FLOW: THE PSYCHOLOGY OF OPTIMAL
EXPERIENCE
(Steps Toward Enhancing the Quality of Life)
One must
particularly achieve control over instinctive drives to achieve a healthy
independence of society, for as long as we respond predictably to what feels
good and what feels bad, it is easy for others to exploit our preferences for
their own ends.
The knowledge -
or wisdom - one needs for emancipating consciousness is not cumulative. It is not a cognitive skill and as well as
intelligence requires commitment of emotions and will. It is not enough to know how to do it, one
must do it consistently and it is a painfully slow process to modify our
own habits and desires.
Pleasure by
itself does not bring happiness. We can
experience pleasure (e.g. eating, sleeping, sex) without an investment of
psychic energy. Enjoyment on the other
hand, happens only as a result of an unusual amount of attention. Pleasure is fleeting and, unlike enjoyment,
does not bring complexity (growth) to the self. If one only invests energy in new directions solely for extrinsic
rewards, one may end up no longer enjoying life, and pleasures become the only
source of positive experience. Without
enjoyment life can be endured and can even be pleasant. But it can be so only precariously,
depending on luck and the cooperation of the external environment.
Eight Components
of Enjoyment
1. Confronting
tasks that we have a chance of completing.
2. Concentration.
3. Concentration is
possible because the task has clear goals.
4. Task provides
immediate feedback.
5. A deep, effortless involvement removes from awareness the worries and frustrations of everyday life.
6. Enjoyable
experiences allow one to exercise a sense of control over one’s actions.
7. Concern for self disappears, yet paradoxically the sense of self emerges stronger after the flow experience is over.
8. Sense of time is
altered - hours pass by in minutes.
When experience is
intrinsically rewarding, one’s life is justified in the present, instead of one
being held hostage to a hypothetical future, but we must constantly re-evaluate
what we do, lest habits and past ‘wisdom’ blind us to new possibilities. The flow experience - like anything else -
is not "good" in an absolute sense, but only in that it has the
potential to make life richer, more intense and meaningful. One must distinguish between useful and
harmful forms of flow, making the most of the former and limiting the latter.
Commencement of
learning something is a flow situation – everything is new and flow absorption
is present as one struggles to master the skill. As one progresses, either boredom will ensue because there is no
more challenge (the skill has been learned at that level) or anxiety occurs
because a bigger challenge than we can cope with presents itself. Either way,
one wants to get back to flow, either by overcoming the anxiety challenge by
becoming more skilled, or taking on a challenge that will overcome the boredom,
thus getting back into flow at a more complex level.
Effects of
Family on Autotelic (Self-contained Goal)Experience
Happiness (flow)
in a family depends greatly on how much energy members invest in the mutual
relationship and especially each other’s goals.
If a person is
unwilling to adjust personal goals when starting a relationship, then a lot of
what happens in that relationship will produce disorder in the person's
consciousness because new patterns of interaction will conflict with old
patterns of expectations.

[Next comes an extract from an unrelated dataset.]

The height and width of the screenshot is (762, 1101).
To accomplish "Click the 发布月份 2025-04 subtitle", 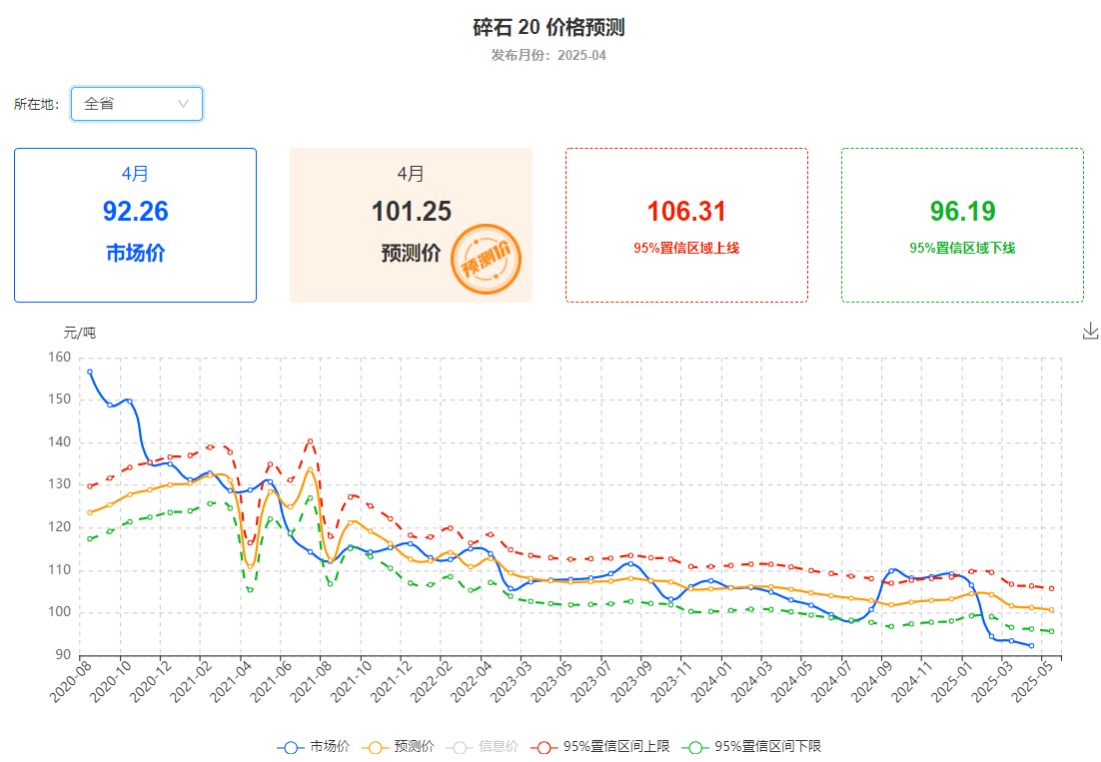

If not
revised, old goals will produce frustration and entropy - if goals are changed
the self will change too, a necessary transformation for a positive
relationship.
To make family
life enjoyable, positive goals are necessary to focus psychic energies of
parents and children on common tasks.
Some goals can be general and long-term e.g. planning a particular life
style. For such goals to result in
interactions that will increase the complexity of its members, the family must
be both differentiated and integrated.
Differentiation encourages each person to develop unique traits,
maximize personal skills, set individual goals. Integration guarantees that what happens to one affects all the
others - each person's goals matter to all others.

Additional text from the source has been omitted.